PETUNJUK LATIHAN
Pilih semua baris di bawah ini yang mengandung kata "should", lalu salin baris-baris itu.

DAFTAR BARIS
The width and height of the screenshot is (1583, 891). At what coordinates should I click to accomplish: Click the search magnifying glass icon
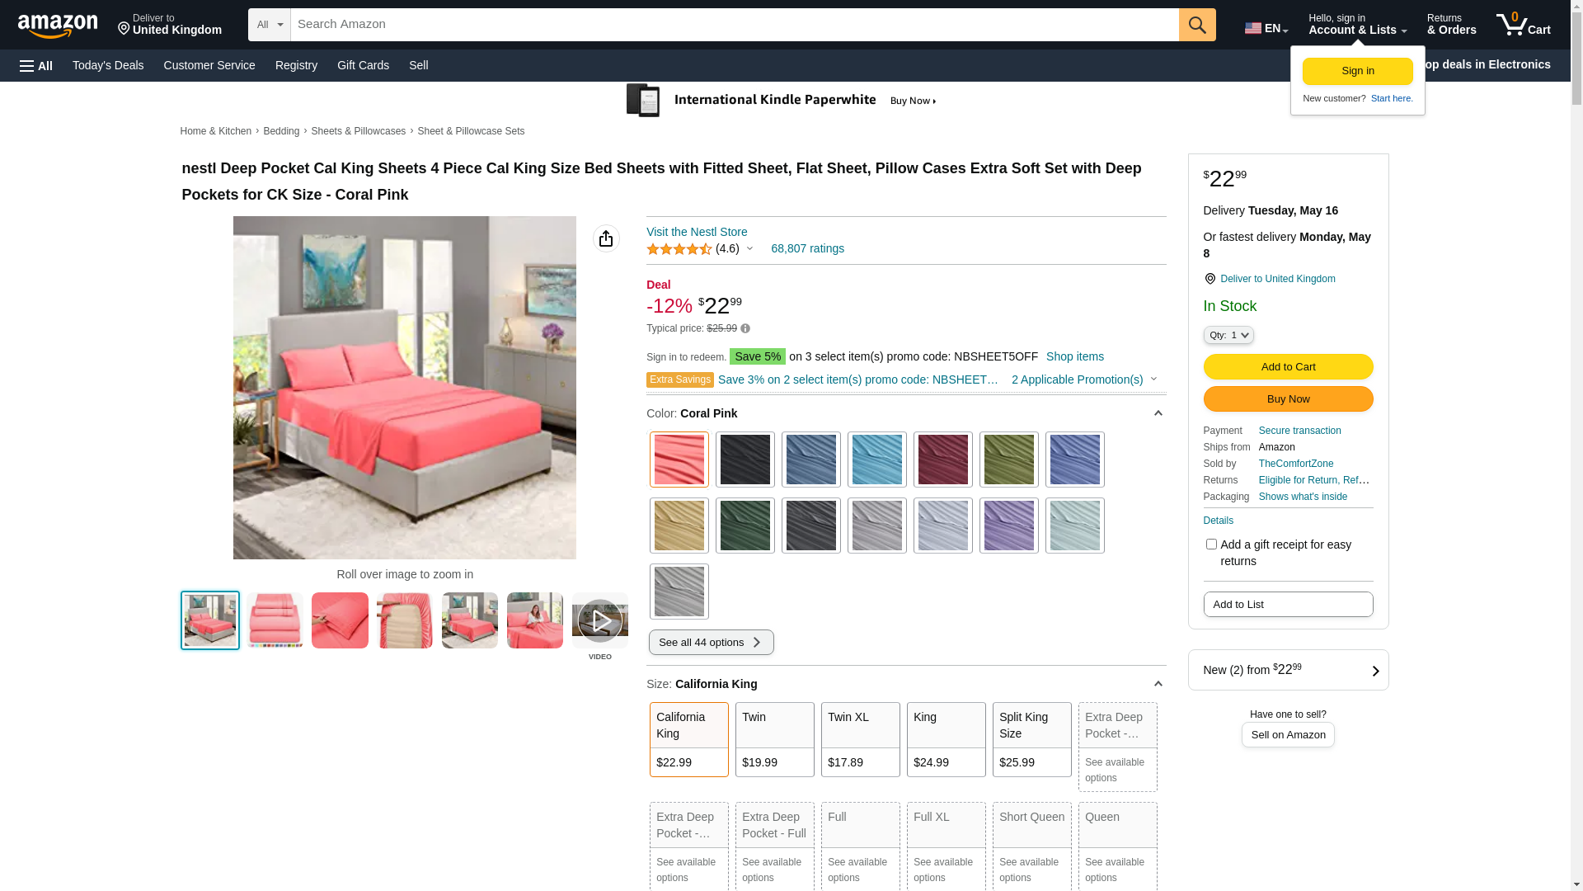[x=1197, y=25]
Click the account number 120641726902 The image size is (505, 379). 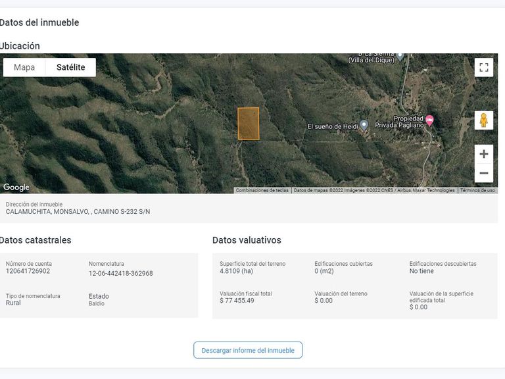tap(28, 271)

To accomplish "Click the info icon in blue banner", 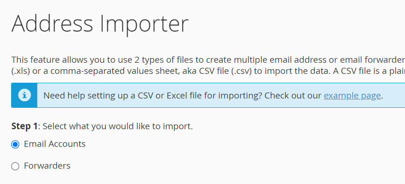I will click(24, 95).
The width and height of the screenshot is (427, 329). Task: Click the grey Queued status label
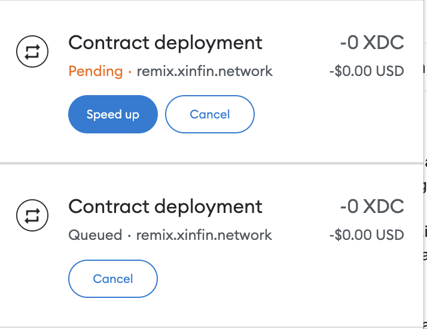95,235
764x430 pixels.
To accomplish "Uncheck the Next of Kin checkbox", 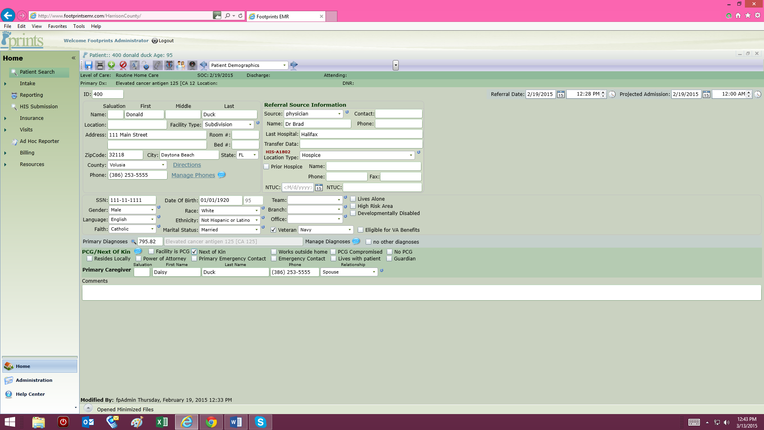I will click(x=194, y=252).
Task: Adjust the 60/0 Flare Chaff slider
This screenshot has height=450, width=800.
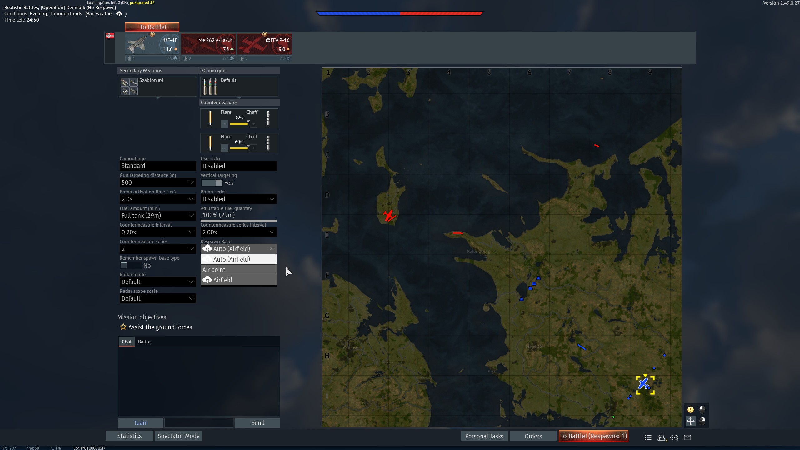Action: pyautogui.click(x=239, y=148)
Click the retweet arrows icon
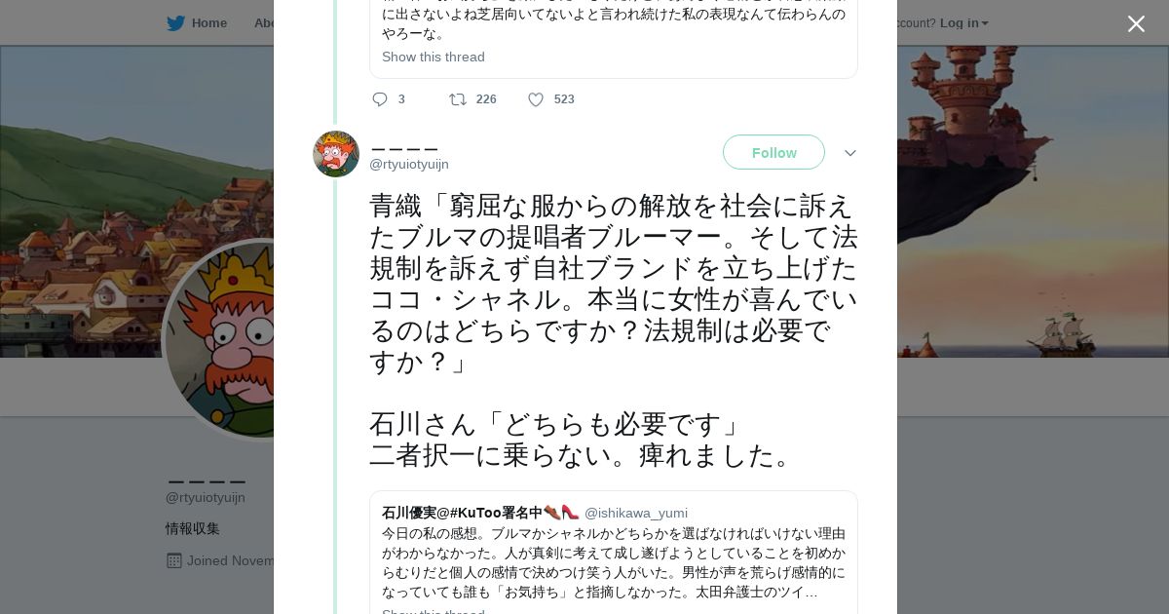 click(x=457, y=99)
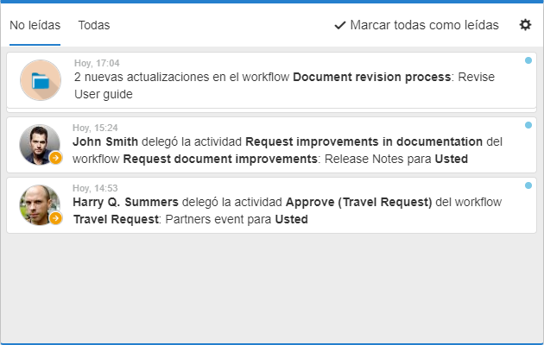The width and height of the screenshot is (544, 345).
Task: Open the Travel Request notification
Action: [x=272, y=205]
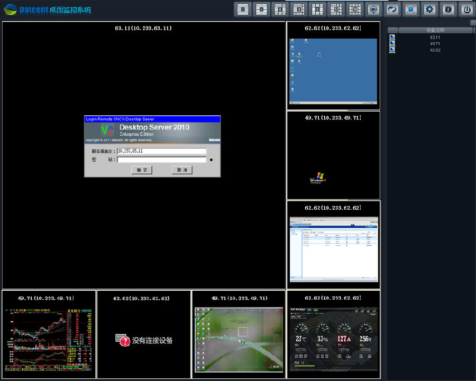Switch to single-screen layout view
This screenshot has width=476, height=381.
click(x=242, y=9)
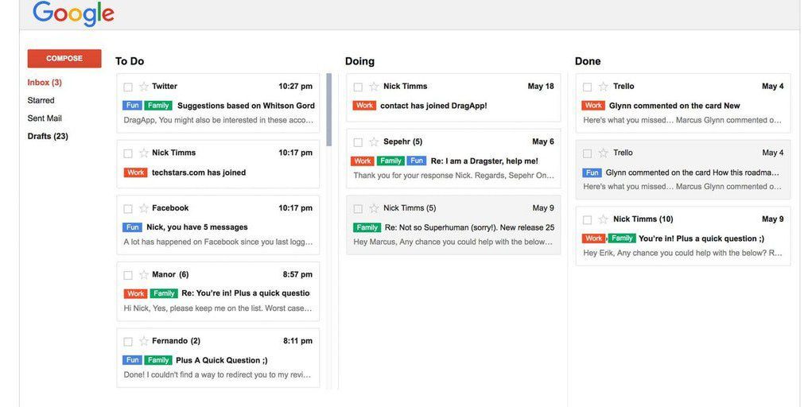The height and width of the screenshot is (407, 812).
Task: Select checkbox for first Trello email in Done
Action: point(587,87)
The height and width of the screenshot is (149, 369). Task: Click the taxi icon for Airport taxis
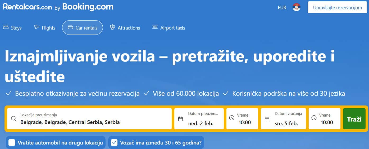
---
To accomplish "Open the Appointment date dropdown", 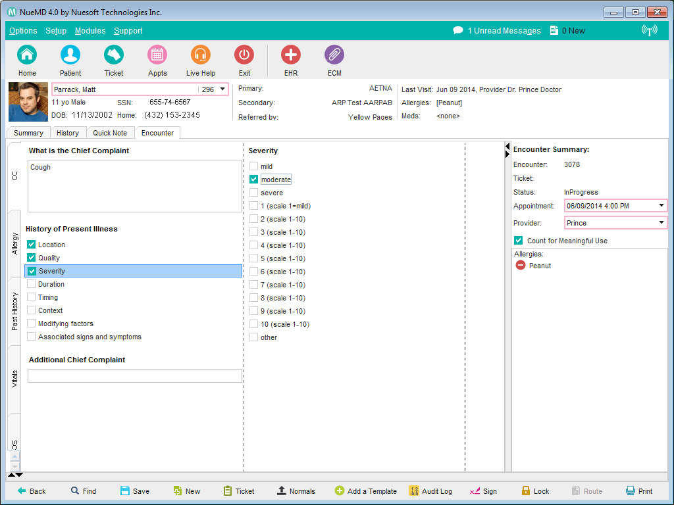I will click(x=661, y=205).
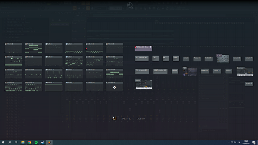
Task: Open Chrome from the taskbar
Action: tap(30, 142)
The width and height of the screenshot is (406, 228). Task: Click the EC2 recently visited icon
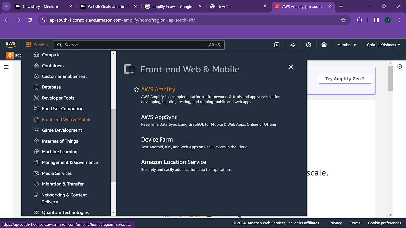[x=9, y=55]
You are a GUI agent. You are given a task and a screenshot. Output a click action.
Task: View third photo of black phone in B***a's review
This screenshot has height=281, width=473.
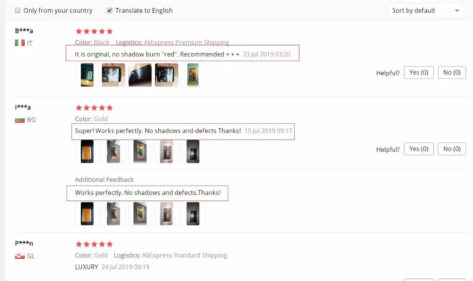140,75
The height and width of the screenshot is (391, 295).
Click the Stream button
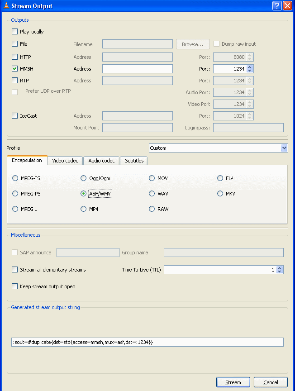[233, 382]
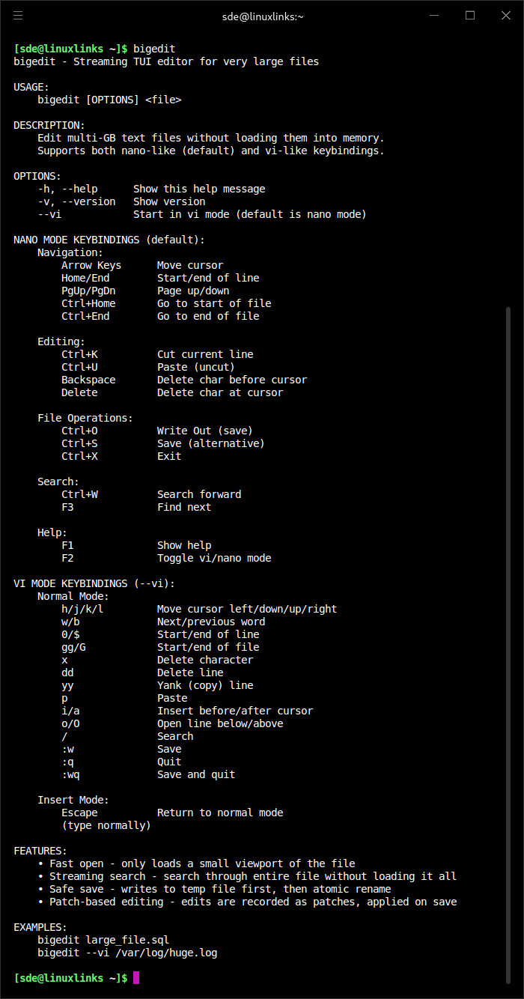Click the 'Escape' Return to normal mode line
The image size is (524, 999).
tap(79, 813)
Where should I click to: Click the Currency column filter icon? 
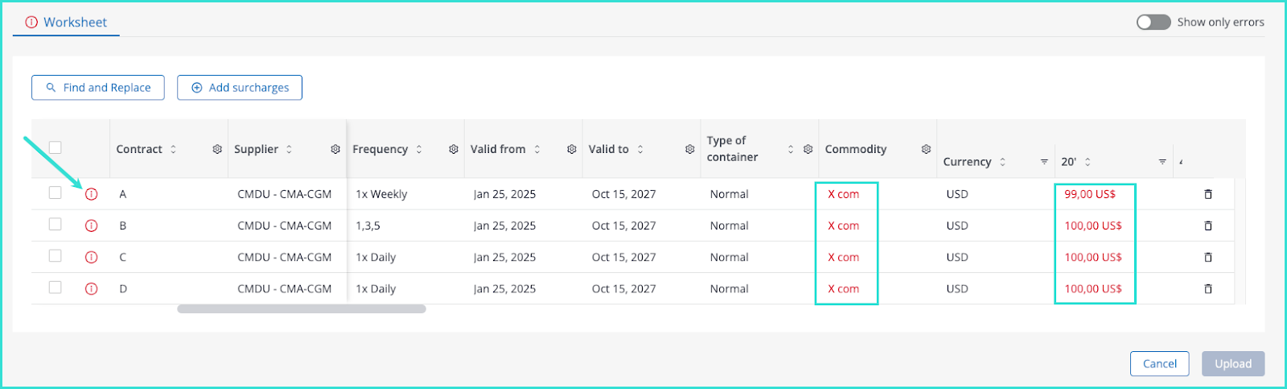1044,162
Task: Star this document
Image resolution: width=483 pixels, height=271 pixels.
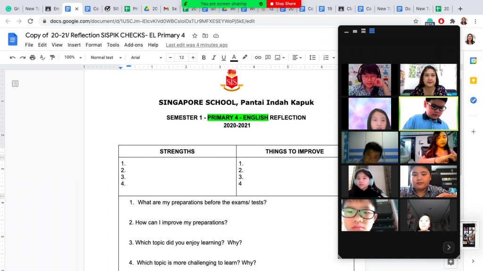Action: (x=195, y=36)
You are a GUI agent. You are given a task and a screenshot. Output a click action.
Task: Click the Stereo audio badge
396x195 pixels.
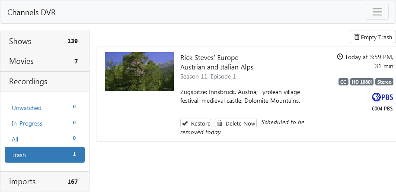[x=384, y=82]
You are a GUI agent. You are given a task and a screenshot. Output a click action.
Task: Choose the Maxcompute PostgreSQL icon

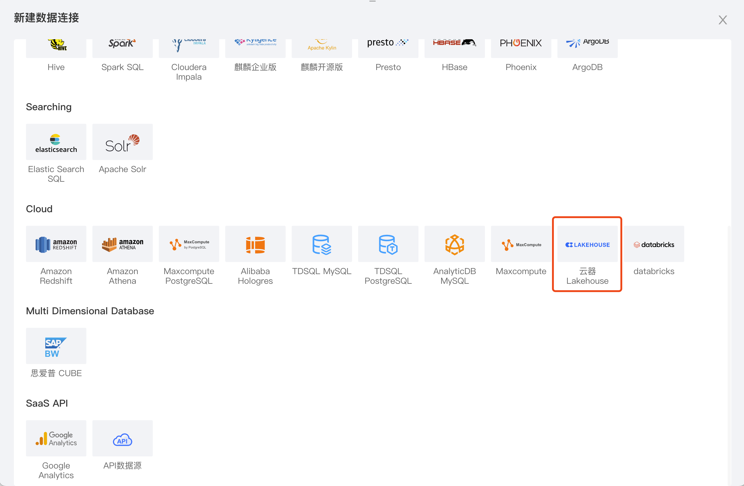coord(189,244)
...
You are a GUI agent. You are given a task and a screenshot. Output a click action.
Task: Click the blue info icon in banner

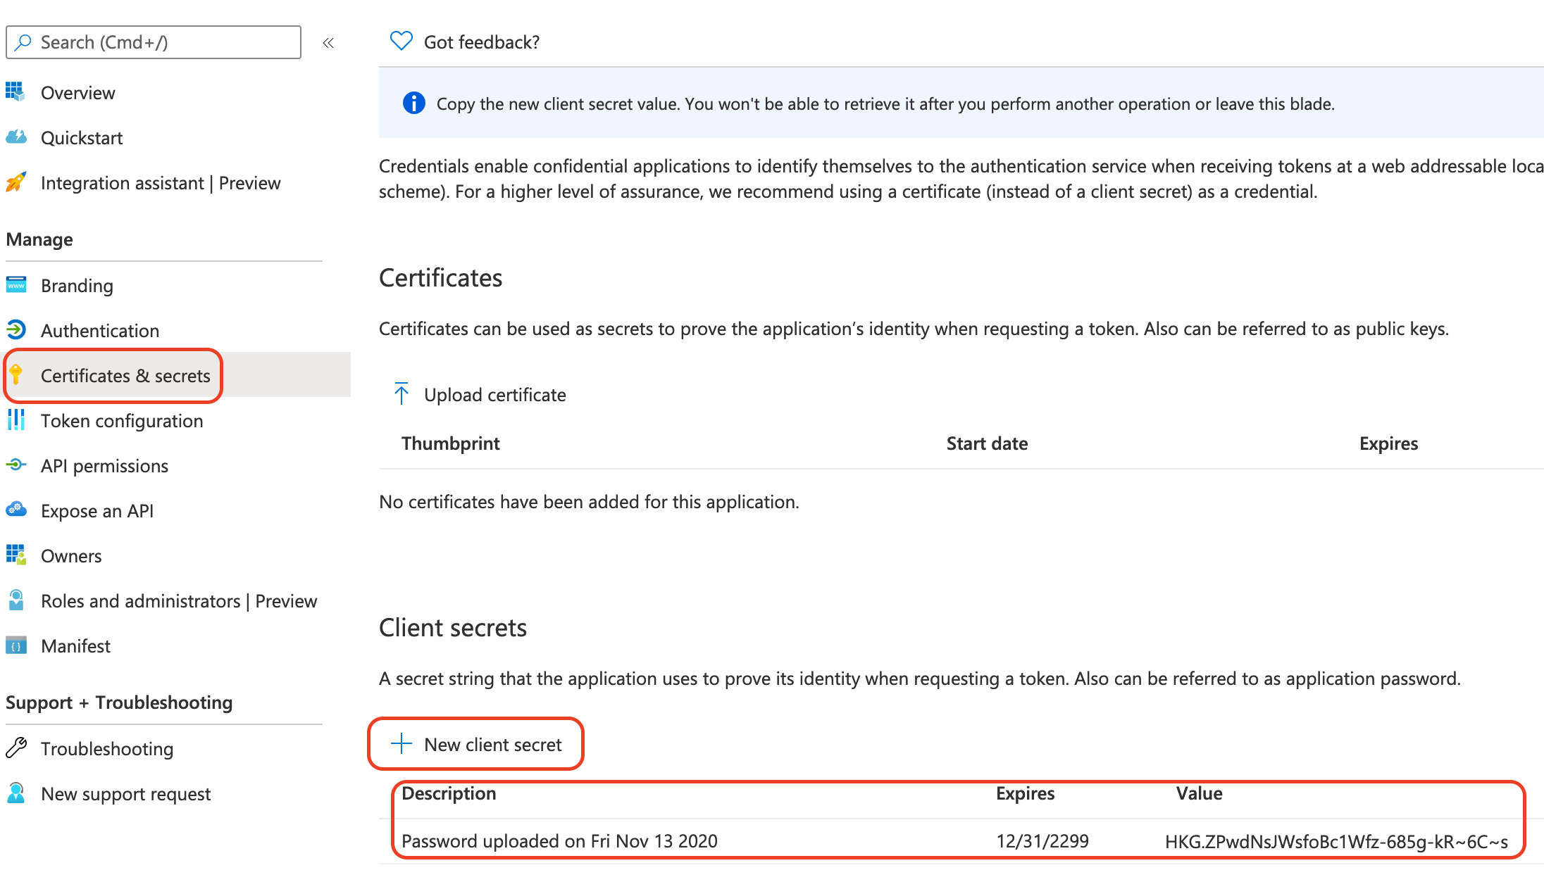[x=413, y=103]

JAWABAN BENAR
The width and height of the screenshot is (1583, 891). At what coordinates should I click to accomplish: Click the search magnifying glass icon
Where should I click to: Click the Currency column filter icon? 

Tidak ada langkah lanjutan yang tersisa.